IV. Cette permission obtenuë du Seigneur de la terre, S. Convoyon envoya à Vennes en obtenir le consentement & confirmation de Neomene, qui de bon cœur ratifia le tout au desir du saint, & luy donna autres revenus de son propre bien. Lors ils commencerent à se bastir l'an de grâce 826, ayans fait venir des ouvriers pour abattre du bois dans la Forest ; mais le diable, qui traverse perpetuellement les serviteurs de Dieu en leurs saints et pieux desseins, croignant ce qui arriva depuis, que ce lieu devint un Seminaire de saints Religieux qui lui feroient une guerre continuelle, incita quelques Seigneurs du Païs circonvoisin à s'oposer à l'establissement de ces bons Peres & à la construction de ce nouveau Monastere, pretendans ce lieu où ils bastissoient leur apartenir. S. Convoyon fut contraint d'avoir recours à son bien-faicteur Rathwilus, & au Lieutenant Neomene, vers lequel il dépescha le R. P. Lohemmellus à Vennes.

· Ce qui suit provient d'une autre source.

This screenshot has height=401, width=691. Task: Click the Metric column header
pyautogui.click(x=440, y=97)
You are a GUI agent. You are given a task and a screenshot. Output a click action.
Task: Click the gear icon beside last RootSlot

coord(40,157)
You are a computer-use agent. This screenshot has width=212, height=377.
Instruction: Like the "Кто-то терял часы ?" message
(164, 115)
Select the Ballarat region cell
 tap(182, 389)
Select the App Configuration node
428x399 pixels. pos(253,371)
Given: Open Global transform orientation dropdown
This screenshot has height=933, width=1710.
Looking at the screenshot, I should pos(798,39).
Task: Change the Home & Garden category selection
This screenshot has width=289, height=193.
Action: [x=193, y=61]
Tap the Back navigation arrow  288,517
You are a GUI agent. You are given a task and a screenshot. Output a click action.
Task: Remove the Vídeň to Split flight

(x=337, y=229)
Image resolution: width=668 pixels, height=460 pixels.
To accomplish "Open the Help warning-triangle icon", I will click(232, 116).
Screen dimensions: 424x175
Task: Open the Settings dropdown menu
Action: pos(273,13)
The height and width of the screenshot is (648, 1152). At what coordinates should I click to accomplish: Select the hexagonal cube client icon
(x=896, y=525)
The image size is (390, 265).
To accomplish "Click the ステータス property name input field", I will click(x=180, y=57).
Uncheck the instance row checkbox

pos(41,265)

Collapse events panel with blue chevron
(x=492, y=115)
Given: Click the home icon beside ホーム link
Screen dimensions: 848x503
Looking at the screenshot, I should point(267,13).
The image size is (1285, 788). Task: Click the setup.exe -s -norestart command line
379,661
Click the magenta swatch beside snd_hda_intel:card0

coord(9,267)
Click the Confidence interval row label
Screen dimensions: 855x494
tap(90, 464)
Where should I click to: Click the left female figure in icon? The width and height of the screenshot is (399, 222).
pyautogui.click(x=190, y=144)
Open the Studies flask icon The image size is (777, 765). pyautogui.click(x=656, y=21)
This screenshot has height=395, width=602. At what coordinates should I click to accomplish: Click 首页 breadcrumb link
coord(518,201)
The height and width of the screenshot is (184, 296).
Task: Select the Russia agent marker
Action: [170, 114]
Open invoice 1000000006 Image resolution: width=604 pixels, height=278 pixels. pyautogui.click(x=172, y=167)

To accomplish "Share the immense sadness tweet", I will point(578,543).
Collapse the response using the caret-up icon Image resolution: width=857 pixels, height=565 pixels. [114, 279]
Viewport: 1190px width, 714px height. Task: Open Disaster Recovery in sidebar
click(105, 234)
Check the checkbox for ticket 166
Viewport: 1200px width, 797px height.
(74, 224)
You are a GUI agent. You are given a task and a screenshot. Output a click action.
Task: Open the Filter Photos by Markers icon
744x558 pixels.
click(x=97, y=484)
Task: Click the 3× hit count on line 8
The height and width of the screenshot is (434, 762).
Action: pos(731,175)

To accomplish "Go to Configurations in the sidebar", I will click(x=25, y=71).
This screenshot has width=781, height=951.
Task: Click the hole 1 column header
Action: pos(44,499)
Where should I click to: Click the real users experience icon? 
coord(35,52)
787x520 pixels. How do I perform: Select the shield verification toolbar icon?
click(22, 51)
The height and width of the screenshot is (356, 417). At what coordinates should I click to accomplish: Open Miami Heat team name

V.Ces deux Seigneurs maintinrent les bons Peres en la possession & paisible jouïssance de la terre de Rhedon, & firent tant envers ces Seigneurs mal-contens, qu'ils desisterent de troubler les Religieux, & les laisserent en patience. Ils continuerent donc leur ouvrage, &, à l'aide des Païsans du voisiné, édifierent une petite Chappelle qu'ils dedierent à Dieu, sous l'invocation & patronage de S. Estienne premier Martyr, &, tout auprés, de petites Cellules en carré pour se loger, un petit Cloistre & quelques autres Officines. Le tout mis en estat, les Religieux s'y logerent & commencerent à mener une vie si sainte & admirable, que le bruit en vola en moins de rien, non seulement par la Bretagne, mais aussi jusques en Poictou, d'où un pauvre homme aveugle vint à Rhedon trouver S. Convoyon, disant avoir esté adverty par un Ange de le venir trouver pour recevoir de luy la veuë. S. Convoyon dit la Messe à son intention, puis luy faisant le signe de la Croix sur les yeux, luy rendit la veuë. Ce miracle ayant éclaté, plusieurs bons Prestres moyennez vinrent trouver le S. & luy demanderent humblement l'habit de la Religion, donnans leurs biens & revenus au Monastere, entre lesquels le premier fut un jeune Gentil-homme de grande maison nommé Winkalon, qui donna tout son patrimoine.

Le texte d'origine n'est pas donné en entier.